Problem to solve: Extract all records. Keep each one exact.

Supplied material:
========================================

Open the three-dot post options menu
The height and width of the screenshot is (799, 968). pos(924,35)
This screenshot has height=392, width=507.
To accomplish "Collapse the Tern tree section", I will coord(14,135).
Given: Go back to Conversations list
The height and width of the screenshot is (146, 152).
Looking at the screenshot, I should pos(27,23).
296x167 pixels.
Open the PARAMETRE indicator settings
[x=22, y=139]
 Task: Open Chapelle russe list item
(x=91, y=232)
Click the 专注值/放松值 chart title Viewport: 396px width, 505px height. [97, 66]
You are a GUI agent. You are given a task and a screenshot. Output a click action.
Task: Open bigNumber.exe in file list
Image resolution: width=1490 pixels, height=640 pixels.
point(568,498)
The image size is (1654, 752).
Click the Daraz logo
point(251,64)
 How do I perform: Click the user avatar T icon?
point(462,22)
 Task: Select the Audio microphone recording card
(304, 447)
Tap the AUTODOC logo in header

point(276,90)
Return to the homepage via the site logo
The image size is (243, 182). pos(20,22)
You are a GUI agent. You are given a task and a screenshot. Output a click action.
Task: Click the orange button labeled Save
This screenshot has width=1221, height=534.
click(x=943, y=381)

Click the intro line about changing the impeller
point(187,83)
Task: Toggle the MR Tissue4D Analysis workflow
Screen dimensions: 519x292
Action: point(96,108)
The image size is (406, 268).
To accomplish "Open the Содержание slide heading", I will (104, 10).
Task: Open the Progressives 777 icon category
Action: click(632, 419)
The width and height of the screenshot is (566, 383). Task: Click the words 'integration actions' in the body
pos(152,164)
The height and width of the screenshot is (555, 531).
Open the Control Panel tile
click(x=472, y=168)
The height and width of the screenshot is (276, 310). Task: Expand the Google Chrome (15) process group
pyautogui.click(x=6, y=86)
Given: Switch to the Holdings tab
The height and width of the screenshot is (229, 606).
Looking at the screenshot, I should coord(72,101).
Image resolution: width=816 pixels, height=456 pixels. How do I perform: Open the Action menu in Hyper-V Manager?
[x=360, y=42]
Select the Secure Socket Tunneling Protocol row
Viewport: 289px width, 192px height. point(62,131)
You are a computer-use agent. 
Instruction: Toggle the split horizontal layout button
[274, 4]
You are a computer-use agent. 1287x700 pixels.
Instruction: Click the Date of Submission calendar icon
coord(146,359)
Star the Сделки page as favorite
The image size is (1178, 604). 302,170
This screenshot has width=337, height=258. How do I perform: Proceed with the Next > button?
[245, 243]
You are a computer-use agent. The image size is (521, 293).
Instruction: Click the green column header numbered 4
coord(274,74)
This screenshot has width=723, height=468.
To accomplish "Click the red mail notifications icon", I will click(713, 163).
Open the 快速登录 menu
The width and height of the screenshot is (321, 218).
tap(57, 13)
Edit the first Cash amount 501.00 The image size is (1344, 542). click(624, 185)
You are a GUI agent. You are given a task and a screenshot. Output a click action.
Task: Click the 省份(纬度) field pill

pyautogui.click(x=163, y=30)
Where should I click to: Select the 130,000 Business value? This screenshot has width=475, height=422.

========================================

Solution to the problem:
Open the three-dot post options menu
The height and width of the screenshot is (799, 968). pos(924,35)
This screenshot has height=392, width=507.
To accomplish "Collapse the Tern tree section", I will coord(14,135).
Given: Go back to Conversations list
The height and width of the screenshot is (146, 152).
Looking at the screenshot, I should pos(27,23).
296x167 pixels.
Open the PARAMETRE indicator settings
[x=22, y=139]
 Task: Open Chapelle russe list item
(x=91, y=232)
Click the 专注值/放松值 chart title Viewport: 396px width, 505px height. [97, 66]
You are a GUI agent. You are given a task and a screenshot. Output a click action.
Task: Open bigNumber.exe in file list
Image resolution: width=1490 pixels, height=640 pixels.
point(568,498)
The image size is (1654, 752).
Click the Daraz logo
point(251,64)
 How do I perform: Click the user avatar T icon?
point(462,22)
 Task: Select the Audio microphone recording card
(304, 447)
Tap the AUTODOC logo in header

point(276,90)
Return to the homepage via the site logo
The image size is (243, 182). pos(20,22)
You are a GUI agent. You are given a task and a screenshot. Output a click action.
Task: Click the orange button labeled Save
This screenshot has width=1221, height=534.
click(x=943, y=381)

Click the intro line about changing the impeller
point(187,83)
Task: Toggle the MR Tissue4D Analysis workflow
Screen dimensions: 519x292
Action: point(96,108)
The image size is (406, 268).
To accomplish "Open the Содержание slide heading", I will (104, 10).
Task: Open the Progressives 777 icon category
Action: click(632, 419)
The width and height of the screenshot is (566, 383). Task: Click the words 'integration actions' in the body
pos(152,164)
The height and width of the screenshot is (555, 531).
Open the Control Panel tile
click(x=472, y=168)
The height and width of the screenshot is (276, 310). Task: Expand the Google Chrome (15) process group
pyautogui.click(x=6, y=86)
Given: Switch to the Holdings tab
The height and width of the screenshot is (229, 606).
Looking at the screenshot, I should coord(72,101).
Image resolution: width=816 pixels, height=456 pixels. How do I perform: Open the Action menu in Hyper-V Manager?
[x=360, y=42]
Select the Secure Socket Tunneling Protocol row
Viewport: 289px width, 192px height. point(62,131)
You are a computer-use agent. 
Instruction: Toggle the split horizontal layout button
[274, 4]
You are a computer-use agent. 1287x700 pixels.
Instruction: Click the Date of Submission calendar icon
coord(146,359)
Star the Сделки page as favorite
The image size is (1178, 604). 302,170
This screenshot has width=337, height=258. How do I perform: Proceed with the Next > button?
[245, 243]
You are a computer-use agent. The image size is (521, 293).
Instruction: Click the green column header numbered 4
coord(274,74)
This screenshot has width=723, height=468.
To accomplish "Click the red mail notifications icon", I will click(713, 163).
Open the 快速登录 menu
The width and height of the screenshot is (321, 218).
tap(57, 13)
Edit the first Cash amount 501.00 The image size is (1344, 542). click(624, 185)
You are a GUI agent. You are given a task and a screenshot. Output a click action.
Task: Click the 省份(纬度) field pill

pyautogui.click(x=163, y=30)
Where should I click to: Select the 130,000 Business value? This screenshot has width=475, height=422.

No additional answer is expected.